Google's Sneaky Solution to AI Misinformation

By Elliot Chen August 30, 2023

Google releases SynthID, a permanent, invisible watermark to identify AI-generated images and guard against misinformation.

Google is upping its ante against misinformation with SynthID, a new technology that leaves an invisible, permanent watermark on computer-generated images. The watermark, effectively a secret identifier, doesn't vanish, even after the original image undergoes alterations like color changes or filter additions. All of this was revealed on Tuesday in an official Google blog post.

SynthID is directly embedded into images created by Imagen, a cutting-edge text-to-image generator by Google. The watermarking tool is capable of scanning incoming images and determining whether they were created by Imagen, with three certainty levels: detected, not detected, and possibly detected.
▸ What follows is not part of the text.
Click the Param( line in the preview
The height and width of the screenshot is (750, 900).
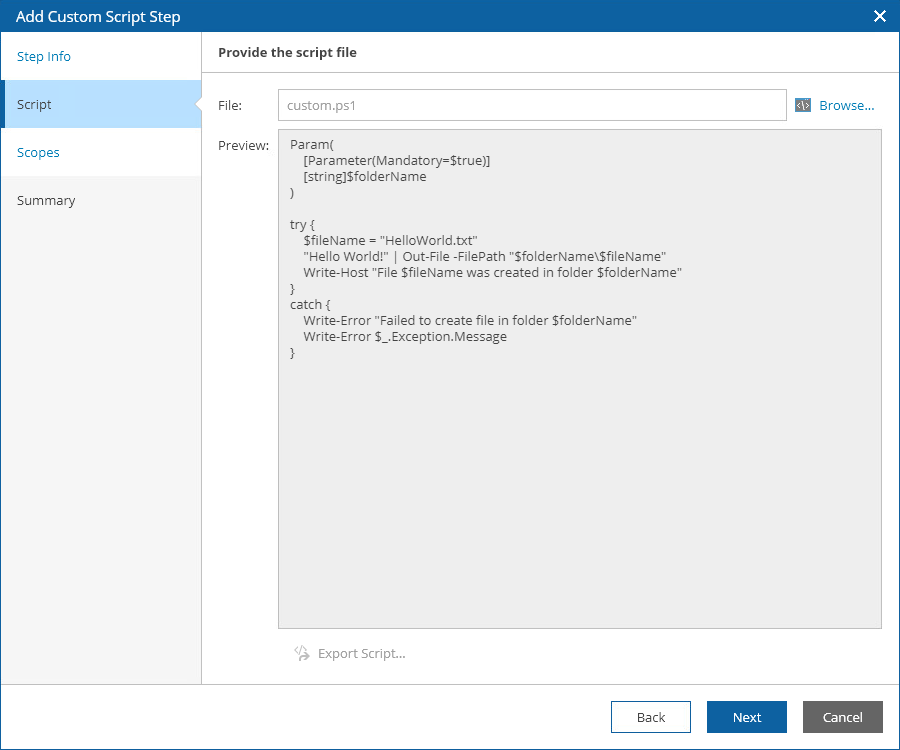[x=310, y=144]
Google stated, "While this technology isn’t perfect, our internal testing shows that it’s accurate against many common image manipulations." The beta version of SynthID has already rolled out to select customers of Vertex AI, Google's platform for developers specializing in generative-AI. Furthermore, the tech giant noted that SynthID, a product of the combined efforts of DeepMind and Google Cloud, will continue to develop and potentially expand across other Google products or even third-party offerings.

As issues surrounding deepfakes and doctored images gain more prominence, this new offering by Google seeks to mitigate the reality distortion they cause. Alarmingly realistic AI-generated images of Pope Francis sporting a puffer jacket and former President Donald Trump being arrested have gone viral, giving momentum to tech companies working diligently to develop methodologies that can distinguish manipulated content.

Google, with SynthID, now joins the ranks of startups and major tech corporations seeking similar anti-misinformation solutions. These enterprises, carrying names like Truepic and Reality Defender, epitomize the high-stakes combat against the fabrication of reality.

In its battle against manipulated content, Google had previously taken a unique route compared to the Coalition for Content Provenance and Authenticity (C2PA), which is lead, in part, by Adobe and focuses on digital watermarking. Google primarily launched a tool in May, titled 'About this Image', that allowed users to get background information about indexed images, like their first appearance or where they can be found elsewhere online.

Alongside this initiative, Google proclaimed that it will ensure that each AI-generated image it makes carries a distinctive markup in its original file to provide context if found on another website or platform.

However, these technical antidotes may not be enough, given the rapid advancements of AI technology. OpenAI, pioneers behind Dall-E and ChatGPT, confessed that their attempt to detect AI-generated writing is "imperfect," and should be weighed cautiously.